Beaucoup d’exoplanètes géantes présentent en effet de violentes instabilités gravitationnelles. Ces planètes, dans un premier temps formées sur des orbites quasi circulaires, accumulent de petites perturbations gravitationnelles qui vont au final venir perturber les orbites. Certaines géantes se rapprochent alors les unes des autres, et l’une d’elles se retrouve parfois éjectée du système planétaire.

Des scientifiques dirigé par Yu-Cian Hong de l’Université Cornell de New York et Sean Raymond du Centre national français de recherche scientifique à Paris, s’est appuyé sur des simulations pour tester la relation entre des planètes nouvellement formées et leurs lunes. Il s’est avéré que le chaos étant, les ex-lunes sont la plupart du temps éjectées de leur système tandis que les planètes ne sont qu’aux premiers stades de leur formation. Plus précisément, les chercheurs ont découvert que dans des environnements chaotiques, 80 à 90 % des lunes primordiales sont généralement projetées dans l’espace interstellaire. Pour chaque étoile de la Voie lactée, il pourrait y avoir entre 1 et 100 de ces lunes « vagabondes ». Considérant le nombre d’étoiles présentes dans la Galaxie, environ 200 milliards, cela fait donc un nombre d’exolunes vagabondes compris entre 2 et 200 milliards.

Les chercheurs notent par ailleurs que les lunes les plus proches de leurs planètes peuvent, une fois éjectées, se maintenir près de ces dernières. Nous savons déjà que les planètes errantes pourraient potentiellement abriter la vie par une activité volcanique. Ces travaux suggèrent que le fait d’avoir une lune en orbite serrée peut également aider. Lunes et planètes peuvent en effet se rapprocher suffisamment pour devenir non seulement plus stables, mais aussi pour augmenter le réchauffement par la gravité. Ce « chauffage » peut ainsi rendre les lunes errantes étonnamment habitables, même si elles ne sont pas en orbite autour d’une étoile.

Bien qu’il nous soit surement impossible – pour l’instant – de les détecter, il semblerait que des milliards de mondes inexplorés pourraient potentiellement abriter la vie.

Cependant seule l’eau liquide permet à la vie d’exister sous la forme que nous lui connaissons.

Ces conditions physico-chimiques sont un préalable indispensable à l’émergence de la vie. Toutefois, ce n’est pas parce qu’une planète répond à ces critères qu’elle abrite pour autant une vie extraterrestre.

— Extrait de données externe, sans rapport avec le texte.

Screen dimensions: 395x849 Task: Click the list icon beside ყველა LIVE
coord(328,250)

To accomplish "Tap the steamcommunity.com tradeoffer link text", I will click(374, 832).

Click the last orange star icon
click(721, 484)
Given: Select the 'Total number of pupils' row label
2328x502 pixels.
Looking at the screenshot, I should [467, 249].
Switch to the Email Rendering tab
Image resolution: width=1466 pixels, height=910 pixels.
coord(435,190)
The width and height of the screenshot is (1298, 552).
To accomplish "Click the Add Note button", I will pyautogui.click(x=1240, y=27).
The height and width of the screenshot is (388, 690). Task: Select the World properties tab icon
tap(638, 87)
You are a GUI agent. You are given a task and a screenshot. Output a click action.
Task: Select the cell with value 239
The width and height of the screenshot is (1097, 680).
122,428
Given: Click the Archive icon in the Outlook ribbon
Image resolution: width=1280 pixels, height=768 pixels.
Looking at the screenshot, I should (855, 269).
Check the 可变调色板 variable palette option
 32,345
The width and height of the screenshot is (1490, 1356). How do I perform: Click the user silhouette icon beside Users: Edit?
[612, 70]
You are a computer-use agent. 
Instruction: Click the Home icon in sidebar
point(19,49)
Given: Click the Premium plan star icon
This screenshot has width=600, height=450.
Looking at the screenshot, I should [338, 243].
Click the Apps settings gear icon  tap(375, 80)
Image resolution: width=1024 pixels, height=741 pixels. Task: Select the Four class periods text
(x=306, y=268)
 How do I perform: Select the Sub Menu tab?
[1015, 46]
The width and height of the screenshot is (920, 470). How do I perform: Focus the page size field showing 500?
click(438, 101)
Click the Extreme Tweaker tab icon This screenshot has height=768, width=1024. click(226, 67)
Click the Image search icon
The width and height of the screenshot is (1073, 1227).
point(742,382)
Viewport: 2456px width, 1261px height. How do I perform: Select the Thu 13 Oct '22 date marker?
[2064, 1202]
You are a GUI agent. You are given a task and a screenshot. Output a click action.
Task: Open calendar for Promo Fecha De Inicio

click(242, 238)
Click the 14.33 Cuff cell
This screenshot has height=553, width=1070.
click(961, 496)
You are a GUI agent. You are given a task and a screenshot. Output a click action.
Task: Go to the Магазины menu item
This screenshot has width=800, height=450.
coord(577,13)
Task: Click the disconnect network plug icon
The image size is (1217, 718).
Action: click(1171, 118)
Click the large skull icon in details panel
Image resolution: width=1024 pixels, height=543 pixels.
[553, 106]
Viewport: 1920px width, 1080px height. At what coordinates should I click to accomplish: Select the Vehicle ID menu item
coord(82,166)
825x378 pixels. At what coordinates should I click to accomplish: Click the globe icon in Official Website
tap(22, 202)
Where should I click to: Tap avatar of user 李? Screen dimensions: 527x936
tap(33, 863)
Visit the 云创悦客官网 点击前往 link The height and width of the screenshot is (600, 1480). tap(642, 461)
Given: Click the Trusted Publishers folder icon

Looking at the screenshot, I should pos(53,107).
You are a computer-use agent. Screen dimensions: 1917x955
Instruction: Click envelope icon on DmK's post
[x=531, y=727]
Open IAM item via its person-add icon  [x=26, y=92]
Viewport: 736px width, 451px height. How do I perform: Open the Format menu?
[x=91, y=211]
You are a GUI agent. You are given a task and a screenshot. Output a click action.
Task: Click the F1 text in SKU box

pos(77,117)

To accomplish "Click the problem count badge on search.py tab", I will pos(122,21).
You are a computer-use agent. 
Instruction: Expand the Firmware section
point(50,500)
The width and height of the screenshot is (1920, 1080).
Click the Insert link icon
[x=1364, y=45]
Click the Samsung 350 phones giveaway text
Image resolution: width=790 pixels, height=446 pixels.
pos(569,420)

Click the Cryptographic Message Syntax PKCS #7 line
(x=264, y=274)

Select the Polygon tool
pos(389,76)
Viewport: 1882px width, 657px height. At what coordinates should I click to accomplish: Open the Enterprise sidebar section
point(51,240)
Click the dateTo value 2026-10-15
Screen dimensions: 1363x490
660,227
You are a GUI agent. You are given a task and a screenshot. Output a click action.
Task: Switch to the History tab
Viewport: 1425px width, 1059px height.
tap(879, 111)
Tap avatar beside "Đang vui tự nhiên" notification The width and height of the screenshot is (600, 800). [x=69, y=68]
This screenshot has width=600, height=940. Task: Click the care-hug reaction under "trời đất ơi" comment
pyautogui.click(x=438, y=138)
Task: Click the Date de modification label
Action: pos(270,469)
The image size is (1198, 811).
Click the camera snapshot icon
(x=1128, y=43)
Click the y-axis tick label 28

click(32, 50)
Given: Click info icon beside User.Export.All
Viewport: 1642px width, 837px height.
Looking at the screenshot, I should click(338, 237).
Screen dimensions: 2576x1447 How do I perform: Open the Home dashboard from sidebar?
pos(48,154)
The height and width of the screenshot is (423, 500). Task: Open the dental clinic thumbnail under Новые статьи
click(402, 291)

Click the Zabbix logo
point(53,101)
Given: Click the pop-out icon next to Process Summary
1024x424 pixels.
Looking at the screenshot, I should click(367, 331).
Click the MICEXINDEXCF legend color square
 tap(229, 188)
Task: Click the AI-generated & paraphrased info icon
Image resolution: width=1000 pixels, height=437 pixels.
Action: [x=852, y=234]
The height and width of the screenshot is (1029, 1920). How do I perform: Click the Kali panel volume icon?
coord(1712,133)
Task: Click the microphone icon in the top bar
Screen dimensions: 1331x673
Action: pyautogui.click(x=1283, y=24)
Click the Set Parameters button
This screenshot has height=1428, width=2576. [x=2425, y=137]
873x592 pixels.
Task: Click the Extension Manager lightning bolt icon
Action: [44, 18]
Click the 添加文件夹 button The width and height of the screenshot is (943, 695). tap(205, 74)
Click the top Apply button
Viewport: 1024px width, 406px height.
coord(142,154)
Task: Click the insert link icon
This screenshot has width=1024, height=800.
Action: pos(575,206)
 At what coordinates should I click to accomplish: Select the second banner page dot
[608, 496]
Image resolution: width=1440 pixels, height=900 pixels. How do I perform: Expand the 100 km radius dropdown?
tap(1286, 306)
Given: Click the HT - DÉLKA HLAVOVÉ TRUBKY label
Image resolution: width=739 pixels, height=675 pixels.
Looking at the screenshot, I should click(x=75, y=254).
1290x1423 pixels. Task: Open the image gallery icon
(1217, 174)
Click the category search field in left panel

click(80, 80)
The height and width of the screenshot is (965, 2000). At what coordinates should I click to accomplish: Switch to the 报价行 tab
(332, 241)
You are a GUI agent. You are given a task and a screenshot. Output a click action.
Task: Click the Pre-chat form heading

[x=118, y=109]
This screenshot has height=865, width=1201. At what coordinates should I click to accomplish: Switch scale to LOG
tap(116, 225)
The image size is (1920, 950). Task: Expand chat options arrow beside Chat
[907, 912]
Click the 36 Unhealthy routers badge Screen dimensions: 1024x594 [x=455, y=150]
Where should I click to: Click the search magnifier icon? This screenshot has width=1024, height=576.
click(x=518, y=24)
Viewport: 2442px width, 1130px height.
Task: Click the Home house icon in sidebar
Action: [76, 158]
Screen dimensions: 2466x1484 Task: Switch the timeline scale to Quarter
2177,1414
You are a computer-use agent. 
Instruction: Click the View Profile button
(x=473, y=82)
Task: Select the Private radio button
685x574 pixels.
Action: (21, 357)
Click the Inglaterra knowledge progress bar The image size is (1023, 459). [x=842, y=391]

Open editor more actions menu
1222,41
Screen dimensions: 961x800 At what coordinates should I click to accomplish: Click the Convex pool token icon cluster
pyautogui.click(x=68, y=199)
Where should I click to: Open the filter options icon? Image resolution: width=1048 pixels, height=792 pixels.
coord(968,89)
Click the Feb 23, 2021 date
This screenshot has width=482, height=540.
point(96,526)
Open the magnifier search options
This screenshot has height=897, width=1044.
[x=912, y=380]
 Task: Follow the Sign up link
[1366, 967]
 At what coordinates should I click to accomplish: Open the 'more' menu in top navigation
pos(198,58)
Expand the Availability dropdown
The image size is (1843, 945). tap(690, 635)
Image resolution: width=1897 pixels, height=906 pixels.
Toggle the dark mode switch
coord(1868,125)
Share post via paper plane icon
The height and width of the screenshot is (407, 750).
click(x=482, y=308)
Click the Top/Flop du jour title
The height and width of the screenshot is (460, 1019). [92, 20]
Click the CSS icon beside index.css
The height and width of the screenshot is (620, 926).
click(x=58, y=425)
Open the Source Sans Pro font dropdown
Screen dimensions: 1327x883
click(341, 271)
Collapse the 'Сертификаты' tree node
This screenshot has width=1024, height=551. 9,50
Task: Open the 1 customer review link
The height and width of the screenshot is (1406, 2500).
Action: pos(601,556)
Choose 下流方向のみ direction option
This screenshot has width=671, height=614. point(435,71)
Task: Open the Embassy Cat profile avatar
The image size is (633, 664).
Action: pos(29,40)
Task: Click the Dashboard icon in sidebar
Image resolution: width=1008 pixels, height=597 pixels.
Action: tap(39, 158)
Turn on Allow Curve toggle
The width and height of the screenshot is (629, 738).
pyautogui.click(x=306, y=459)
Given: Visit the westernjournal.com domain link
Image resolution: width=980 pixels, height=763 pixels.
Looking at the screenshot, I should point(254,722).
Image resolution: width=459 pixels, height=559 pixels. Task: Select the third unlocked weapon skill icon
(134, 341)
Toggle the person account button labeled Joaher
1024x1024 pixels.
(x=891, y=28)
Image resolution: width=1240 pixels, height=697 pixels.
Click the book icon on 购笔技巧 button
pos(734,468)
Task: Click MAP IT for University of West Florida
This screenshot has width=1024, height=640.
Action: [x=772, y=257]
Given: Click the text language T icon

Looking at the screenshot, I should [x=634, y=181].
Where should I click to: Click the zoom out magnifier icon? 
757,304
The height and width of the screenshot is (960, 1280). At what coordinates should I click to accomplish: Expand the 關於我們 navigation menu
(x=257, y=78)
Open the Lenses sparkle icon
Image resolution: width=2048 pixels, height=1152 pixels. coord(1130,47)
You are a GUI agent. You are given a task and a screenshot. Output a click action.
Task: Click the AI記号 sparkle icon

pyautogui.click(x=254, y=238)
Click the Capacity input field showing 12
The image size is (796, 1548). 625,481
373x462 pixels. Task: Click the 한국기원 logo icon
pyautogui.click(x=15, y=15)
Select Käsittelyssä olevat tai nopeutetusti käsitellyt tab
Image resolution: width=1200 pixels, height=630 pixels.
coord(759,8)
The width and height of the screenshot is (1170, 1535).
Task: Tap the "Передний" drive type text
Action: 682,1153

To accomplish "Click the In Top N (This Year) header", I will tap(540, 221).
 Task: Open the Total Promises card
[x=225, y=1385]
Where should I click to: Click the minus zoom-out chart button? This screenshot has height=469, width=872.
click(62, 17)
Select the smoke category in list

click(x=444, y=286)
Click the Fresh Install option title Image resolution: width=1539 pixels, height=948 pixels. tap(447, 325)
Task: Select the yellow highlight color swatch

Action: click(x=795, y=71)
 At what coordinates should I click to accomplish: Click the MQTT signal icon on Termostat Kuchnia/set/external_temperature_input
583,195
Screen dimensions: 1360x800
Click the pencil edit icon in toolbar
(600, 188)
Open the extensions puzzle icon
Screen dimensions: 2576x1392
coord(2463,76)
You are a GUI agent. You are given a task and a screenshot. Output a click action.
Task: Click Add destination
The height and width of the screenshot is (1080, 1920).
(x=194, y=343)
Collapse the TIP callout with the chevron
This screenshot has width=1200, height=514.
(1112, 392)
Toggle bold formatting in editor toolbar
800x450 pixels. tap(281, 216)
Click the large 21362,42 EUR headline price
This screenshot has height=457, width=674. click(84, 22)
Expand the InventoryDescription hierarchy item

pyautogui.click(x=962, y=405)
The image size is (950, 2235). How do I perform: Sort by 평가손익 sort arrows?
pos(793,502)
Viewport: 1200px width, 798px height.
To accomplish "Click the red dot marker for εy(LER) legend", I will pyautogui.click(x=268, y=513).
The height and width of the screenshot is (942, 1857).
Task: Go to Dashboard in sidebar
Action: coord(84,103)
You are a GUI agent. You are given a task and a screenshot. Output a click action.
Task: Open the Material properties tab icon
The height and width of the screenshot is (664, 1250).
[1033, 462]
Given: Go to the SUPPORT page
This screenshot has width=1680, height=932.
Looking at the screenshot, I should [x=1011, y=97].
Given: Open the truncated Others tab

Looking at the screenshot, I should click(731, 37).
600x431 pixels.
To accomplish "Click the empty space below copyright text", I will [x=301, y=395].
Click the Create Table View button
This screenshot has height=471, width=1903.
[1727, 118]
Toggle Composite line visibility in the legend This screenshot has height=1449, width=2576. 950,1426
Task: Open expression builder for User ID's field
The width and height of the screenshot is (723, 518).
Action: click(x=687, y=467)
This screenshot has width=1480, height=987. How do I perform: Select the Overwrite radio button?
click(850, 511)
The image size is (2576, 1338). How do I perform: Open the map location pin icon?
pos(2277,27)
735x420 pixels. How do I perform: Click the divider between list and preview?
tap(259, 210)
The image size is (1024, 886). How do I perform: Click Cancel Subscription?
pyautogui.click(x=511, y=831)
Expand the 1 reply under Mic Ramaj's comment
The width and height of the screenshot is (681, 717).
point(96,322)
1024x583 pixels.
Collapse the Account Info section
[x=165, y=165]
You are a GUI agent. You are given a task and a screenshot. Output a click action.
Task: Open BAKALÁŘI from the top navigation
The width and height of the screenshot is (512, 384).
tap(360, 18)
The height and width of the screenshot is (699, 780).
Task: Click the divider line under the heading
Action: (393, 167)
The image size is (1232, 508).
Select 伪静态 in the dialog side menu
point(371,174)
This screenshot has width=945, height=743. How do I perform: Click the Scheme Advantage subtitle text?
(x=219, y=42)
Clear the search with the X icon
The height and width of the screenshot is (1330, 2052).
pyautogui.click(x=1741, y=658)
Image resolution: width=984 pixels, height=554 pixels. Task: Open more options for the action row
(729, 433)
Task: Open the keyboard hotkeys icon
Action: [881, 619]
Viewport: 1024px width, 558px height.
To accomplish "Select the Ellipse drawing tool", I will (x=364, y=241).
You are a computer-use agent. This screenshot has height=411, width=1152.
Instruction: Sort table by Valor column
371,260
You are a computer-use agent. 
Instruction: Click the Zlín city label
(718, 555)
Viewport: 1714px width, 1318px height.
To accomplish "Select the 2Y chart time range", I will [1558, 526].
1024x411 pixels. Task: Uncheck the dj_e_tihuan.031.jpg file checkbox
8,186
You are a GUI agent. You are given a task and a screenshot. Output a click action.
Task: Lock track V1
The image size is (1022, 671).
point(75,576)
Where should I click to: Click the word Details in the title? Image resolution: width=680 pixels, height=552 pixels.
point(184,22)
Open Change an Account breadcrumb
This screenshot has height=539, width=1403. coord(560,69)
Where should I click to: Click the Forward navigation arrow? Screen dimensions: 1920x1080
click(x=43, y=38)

« L’Univers n’est pas forcément rempli d’alien avec une intelligence semblable à la nôtre, capable de construire des radiotélescopes ou des vaisseaux spatiaux analyse Charley Lineweaver, l’un des auteurs de la publication citée dans Sciences et Vie février 2015 . Si tel était le cas, nous aurions sans doute eu vent de leur existence. Il est possible qu’il y ait d’autres goulets d’étranglement à l’émergence de la vie, à moins que ces civilisations intelligentes n’aient évolué puis disparu » commente-t-il dans un article d’analyse.